→ What to produce
Copy out each line of the material below that contains the word "Customer".

→ Data
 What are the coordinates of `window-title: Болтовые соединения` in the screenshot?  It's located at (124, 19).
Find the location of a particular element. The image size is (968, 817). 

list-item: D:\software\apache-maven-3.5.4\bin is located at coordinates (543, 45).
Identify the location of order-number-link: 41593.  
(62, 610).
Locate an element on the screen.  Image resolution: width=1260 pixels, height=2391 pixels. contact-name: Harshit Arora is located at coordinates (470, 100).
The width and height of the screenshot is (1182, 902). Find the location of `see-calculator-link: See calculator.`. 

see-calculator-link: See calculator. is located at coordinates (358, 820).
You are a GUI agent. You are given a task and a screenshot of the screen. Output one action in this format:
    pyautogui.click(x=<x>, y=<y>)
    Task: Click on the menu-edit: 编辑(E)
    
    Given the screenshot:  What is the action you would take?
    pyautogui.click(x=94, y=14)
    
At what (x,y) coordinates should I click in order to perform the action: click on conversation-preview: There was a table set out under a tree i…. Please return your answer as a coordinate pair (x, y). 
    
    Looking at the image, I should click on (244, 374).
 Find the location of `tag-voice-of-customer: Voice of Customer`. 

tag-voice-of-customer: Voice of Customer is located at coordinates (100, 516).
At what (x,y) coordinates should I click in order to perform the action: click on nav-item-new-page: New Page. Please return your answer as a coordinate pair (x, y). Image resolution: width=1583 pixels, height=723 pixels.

→ Answer to this problem
 Find the location of `tag-voice-of-customer: Voice of Customer`. 
tag-voice-of-customer: Voice of Customer is located at coordinates (100, 516).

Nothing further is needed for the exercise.